Dibru–Sadiya Railway (DSR) was one of the pioneering railway companies in British India and the first railway service of Assam in north-east India.

==History==

This metre-gauge railway was owned by Assam Railways and Trading Company (AR&TC), which was incorporated by John Berry White for transportation of coal, tea and public in the rapid growth of the tea industry. The first section of the line opened in 1882 from Brahmaputra River steamer ghat, Dibrugarh eastward, 15 miles. First train service had come into operation on 1 May 1882 from Dibrugarh's Mohanamukh to Jaipur.
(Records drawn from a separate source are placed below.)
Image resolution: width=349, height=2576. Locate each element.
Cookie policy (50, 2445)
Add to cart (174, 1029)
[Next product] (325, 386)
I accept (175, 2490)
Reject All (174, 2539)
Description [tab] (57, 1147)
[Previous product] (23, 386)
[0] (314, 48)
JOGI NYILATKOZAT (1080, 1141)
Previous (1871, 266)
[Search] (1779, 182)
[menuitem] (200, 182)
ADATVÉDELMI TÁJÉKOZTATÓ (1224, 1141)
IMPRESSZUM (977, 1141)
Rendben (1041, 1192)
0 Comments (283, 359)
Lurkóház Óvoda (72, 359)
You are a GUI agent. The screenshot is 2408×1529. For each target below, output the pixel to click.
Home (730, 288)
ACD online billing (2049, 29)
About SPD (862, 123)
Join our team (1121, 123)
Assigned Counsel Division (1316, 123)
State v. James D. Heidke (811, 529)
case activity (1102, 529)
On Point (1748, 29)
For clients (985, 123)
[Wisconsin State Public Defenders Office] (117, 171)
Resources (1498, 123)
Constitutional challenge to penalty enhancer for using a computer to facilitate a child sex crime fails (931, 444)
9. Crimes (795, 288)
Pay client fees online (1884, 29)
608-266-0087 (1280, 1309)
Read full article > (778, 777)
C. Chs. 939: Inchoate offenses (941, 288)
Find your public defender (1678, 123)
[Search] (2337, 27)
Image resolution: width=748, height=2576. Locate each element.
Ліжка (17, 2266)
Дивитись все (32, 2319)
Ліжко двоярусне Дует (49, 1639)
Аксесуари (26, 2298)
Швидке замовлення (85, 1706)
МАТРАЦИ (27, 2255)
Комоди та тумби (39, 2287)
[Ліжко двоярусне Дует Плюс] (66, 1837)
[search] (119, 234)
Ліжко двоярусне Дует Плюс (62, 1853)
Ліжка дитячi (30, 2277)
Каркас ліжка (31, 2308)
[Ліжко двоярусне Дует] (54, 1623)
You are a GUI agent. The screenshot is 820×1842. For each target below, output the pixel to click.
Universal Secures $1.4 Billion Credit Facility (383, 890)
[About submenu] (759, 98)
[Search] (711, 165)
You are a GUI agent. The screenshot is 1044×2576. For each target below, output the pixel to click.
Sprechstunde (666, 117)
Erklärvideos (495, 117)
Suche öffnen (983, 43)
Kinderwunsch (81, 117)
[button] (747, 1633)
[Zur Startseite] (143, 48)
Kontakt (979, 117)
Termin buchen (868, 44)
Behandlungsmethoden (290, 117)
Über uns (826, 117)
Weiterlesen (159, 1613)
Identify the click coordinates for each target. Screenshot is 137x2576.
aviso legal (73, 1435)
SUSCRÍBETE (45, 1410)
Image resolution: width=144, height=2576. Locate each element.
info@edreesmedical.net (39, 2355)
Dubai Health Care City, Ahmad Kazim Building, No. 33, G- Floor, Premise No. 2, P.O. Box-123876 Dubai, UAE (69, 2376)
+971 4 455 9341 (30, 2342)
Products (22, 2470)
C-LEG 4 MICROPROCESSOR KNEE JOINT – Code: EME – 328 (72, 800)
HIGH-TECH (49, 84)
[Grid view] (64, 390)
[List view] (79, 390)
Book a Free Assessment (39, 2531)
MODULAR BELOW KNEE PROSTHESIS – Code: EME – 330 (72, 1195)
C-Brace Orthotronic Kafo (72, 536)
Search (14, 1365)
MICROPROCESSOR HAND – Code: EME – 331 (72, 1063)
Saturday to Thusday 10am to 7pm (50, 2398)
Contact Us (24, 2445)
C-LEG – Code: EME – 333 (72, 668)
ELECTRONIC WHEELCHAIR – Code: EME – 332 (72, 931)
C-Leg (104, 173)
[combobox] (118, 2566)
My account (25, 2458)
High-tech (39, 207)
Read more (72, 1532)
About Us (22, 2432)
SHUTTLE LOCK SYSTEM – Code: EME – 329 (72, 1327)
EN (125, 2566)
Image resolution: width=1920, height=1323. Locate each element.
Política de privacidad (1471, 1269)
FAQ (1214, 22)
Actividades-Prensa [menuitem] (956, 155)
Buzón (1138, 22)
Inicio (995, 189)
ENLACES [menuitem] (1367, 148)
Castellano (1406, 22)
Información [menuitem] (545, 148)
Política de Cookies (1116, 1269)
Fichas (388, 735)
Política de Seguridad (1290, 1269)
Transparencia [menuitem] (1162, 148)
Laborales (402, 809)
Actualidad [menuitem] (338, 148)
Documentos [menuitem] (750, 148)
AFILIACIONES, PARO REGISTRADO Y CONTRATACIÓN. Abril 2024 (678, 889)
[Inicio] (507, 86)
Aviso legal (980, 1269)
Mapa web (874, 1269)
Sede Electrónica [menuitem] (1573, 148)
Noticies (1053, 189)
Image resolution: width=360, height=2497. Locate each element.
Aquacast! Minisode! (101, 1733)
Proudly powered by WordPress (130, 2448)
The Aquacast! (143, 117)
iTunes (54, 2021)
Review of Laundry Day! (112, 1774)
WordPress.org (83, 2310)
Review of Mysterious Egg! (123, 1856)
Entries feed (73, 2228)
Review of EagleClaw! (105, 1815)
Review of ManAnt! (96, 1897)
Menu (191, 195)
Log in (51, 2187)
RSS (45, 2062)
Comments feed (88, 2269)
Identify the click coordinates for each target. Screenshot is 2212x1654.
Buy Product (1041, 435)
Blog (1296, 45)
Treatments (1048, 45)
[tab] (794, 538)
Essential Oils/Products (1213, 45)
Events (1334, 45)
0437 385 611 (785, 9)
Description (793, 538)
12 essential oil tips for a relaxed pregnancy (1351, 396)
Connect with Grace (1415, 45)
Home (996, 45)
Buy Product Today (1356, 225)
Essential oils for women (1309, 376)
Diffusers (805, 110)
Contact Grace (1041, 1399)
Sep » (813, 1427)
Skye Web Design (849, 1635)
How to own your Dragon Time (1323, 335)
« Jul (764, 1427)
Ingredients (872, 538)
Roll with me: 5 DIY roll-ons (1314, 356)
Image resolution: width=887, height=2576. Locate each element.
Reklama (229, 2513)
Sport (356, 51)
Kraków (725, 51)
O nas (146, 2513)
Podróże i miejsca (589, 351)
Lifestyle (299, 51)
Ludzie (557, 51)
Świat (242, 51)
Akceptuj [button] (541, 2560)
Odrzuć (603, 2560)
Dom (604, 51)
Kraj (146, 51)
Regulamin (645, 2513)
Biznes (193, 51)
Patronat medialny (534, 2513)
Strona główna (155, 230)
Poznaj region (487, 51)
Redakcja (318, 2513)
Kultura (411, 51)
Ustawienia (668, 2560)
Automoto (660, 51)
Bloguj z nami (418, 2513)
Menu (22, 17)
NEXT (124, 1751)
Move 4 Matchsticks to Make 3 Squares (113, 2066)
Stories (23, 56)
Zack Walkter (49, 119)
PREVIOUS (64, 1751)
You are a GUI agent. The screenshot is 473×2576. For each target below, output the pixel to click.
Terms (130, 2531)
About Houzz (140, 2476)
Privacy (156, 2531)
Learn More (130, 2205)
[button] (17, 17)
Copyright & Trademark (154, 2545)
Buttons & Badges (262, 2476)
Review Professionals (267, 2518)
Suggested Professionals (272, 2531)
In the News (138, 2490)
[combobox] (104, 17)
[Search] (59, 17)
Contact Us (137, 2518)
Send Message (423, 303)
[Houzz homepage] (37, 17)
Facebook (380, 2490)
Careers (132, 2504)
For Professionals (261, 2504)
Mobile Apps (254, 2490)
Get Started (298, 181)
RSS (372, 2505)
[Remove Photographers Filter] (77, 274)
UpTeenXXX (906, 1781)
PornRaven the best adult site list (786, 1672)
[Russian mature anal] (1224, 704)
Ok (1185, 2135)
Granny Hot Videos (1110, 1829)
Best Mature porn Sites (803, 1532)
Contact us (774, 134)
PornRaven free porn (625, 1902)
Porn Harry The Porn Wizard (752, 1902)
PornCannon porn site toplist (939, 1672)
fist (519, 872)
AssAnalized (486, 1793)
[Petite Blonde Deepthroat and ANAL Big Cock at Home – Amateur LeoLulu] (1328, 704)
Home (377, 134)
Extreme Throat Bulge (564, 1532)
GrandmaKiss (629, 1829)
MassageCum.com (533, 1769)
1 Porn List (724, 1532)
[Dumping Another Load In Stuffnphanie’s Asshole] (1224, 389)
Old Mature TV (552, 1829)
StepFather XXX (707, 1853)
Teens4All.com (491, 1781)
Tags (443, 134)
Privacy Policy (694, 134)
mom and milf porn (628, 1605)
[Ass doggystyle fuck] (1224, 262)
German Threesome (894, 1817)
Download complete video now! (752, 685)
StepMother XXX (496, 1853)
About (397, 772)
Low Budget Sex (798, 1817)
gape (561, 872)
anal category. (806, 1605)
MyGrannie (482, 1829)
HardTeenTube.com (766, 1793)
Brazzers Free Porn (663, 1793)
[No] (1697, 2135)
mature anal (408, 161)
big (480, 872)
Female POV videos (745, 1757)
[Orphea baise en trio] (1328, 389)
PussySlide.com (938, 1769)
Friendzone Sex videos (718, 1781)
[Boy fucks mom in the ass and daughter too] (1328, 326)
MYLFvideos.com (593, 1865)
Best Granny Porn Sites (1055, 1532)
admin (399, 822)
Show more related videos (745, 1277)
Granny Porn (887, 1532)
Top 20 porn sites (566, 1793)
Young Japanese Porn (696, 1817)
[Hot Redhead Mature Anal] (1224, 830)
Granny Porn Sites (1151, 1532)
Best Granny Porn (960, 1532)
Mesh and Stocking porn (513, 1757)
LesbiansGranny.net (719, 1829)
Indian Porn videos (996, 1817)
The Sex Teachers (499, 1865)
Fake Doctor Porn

A 40 miles track between Dibrugarh and Makum was opened to traffic on 16 July 1883. The first railway junction in Assam was Makum Junction on the railway line that opened in 1884 to Dihing bridge. The railway was further extended in 1910 to reach Saikhoa giving a total line length of 149 km including the Makum Branch. On 1 January 1942, the working was taken over by the Bengal and Assam Railway. The railway was later merged with North Eastern Railway zone in 1952.

== Rolling stock ==
In 1936, the company owned 33 locomotives, 66 coaches and 1617 goods wagons.

==Classification==
It was labeled as a Class II railway according to Indian Railway Classification System of 1926.

== Conversion to broad gauge ==
The railway network was converted to broad gauge in late 1990s.